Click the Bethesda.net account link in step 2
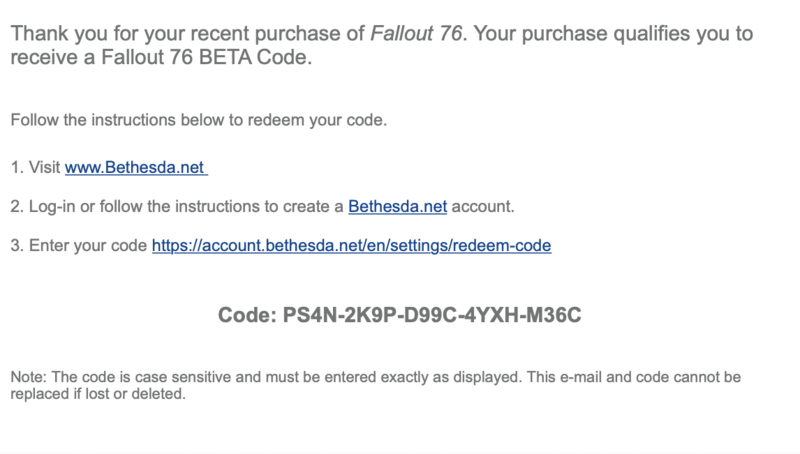 397,207
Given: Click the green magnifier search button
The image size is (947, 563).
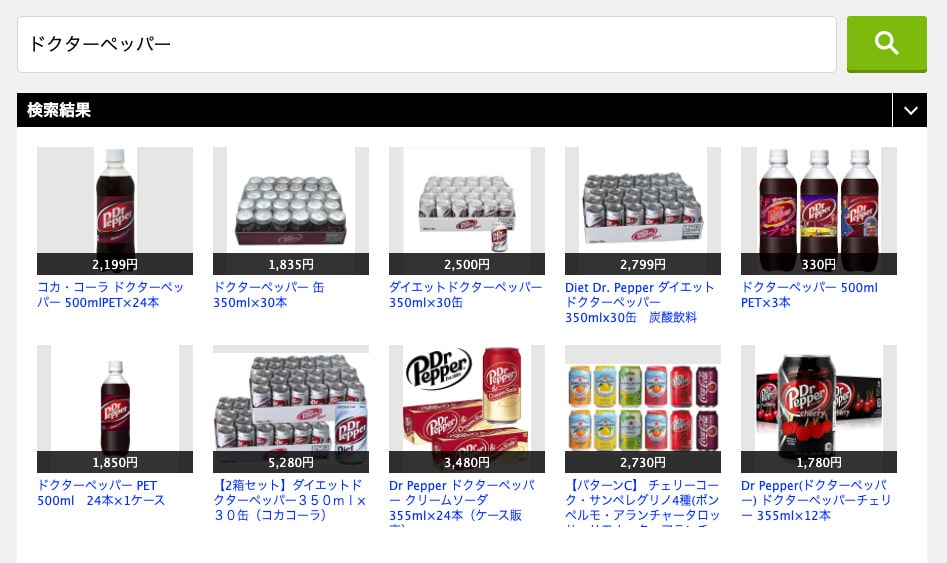Looking at the screenshot, I should (886, 44).
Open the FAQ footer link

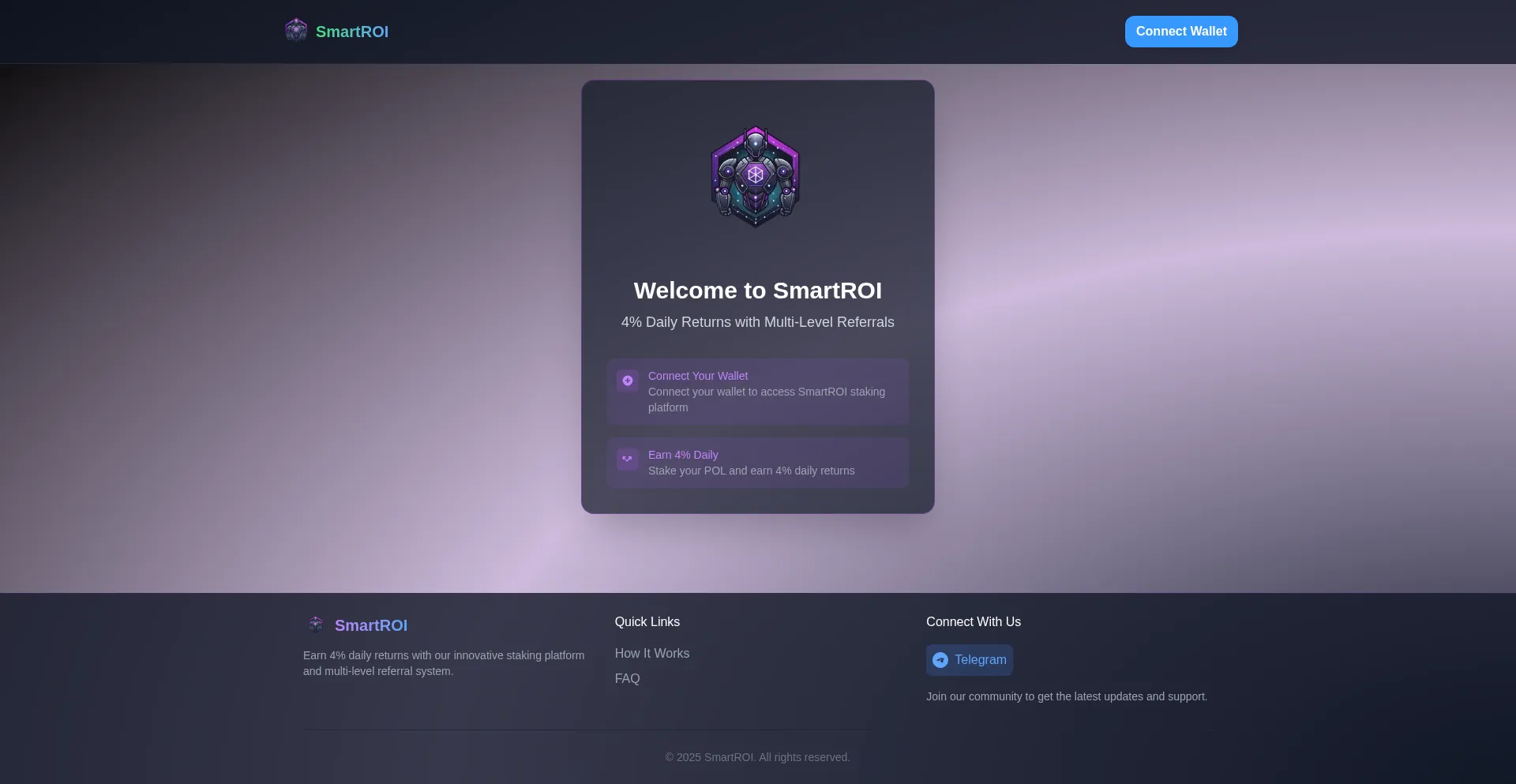click(627, 679)
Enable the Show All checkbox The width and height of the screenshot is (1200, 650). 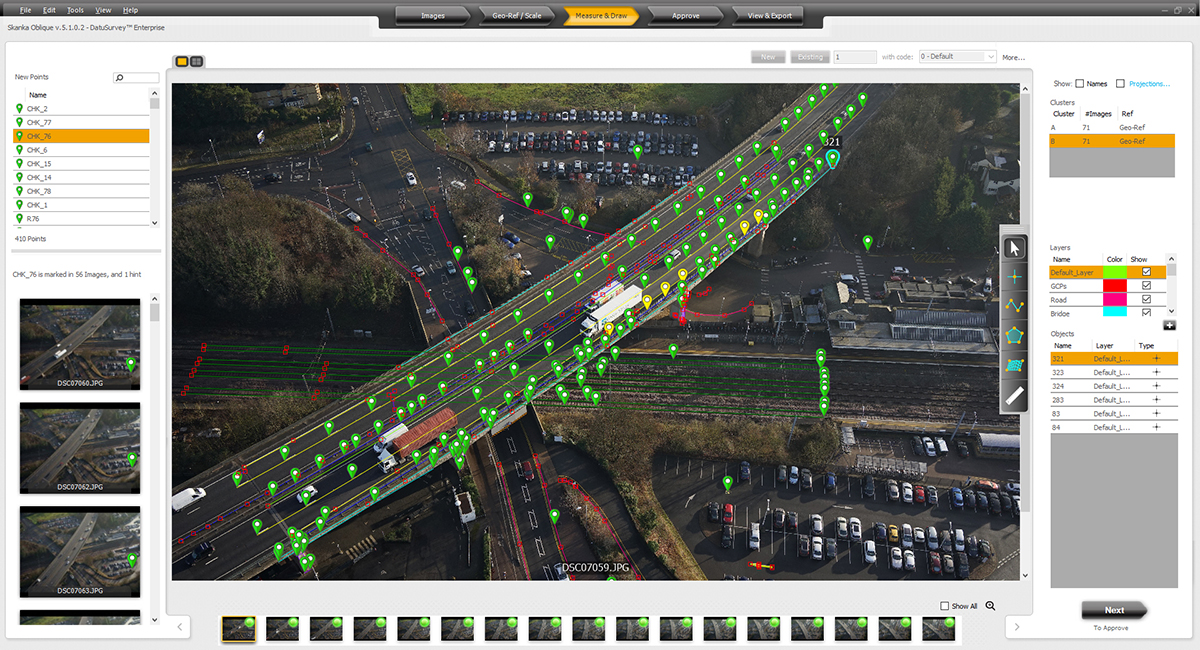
·····
Goal of the exercise:
Since the pictures are not wanted, repeat only the rest of the material, exactly as given.

Solution to this exercise:
Click the Bethesda.net account link in step 2
 397,207
Given: Click the green magnifier search button
The image size is (947, 563).
Looking at the screenshot, I should (886, 44).
Open the FAQ footer link

click(627, 679)
Enable the Show All checkbox The width and height of the screenshot is (1200, 650). 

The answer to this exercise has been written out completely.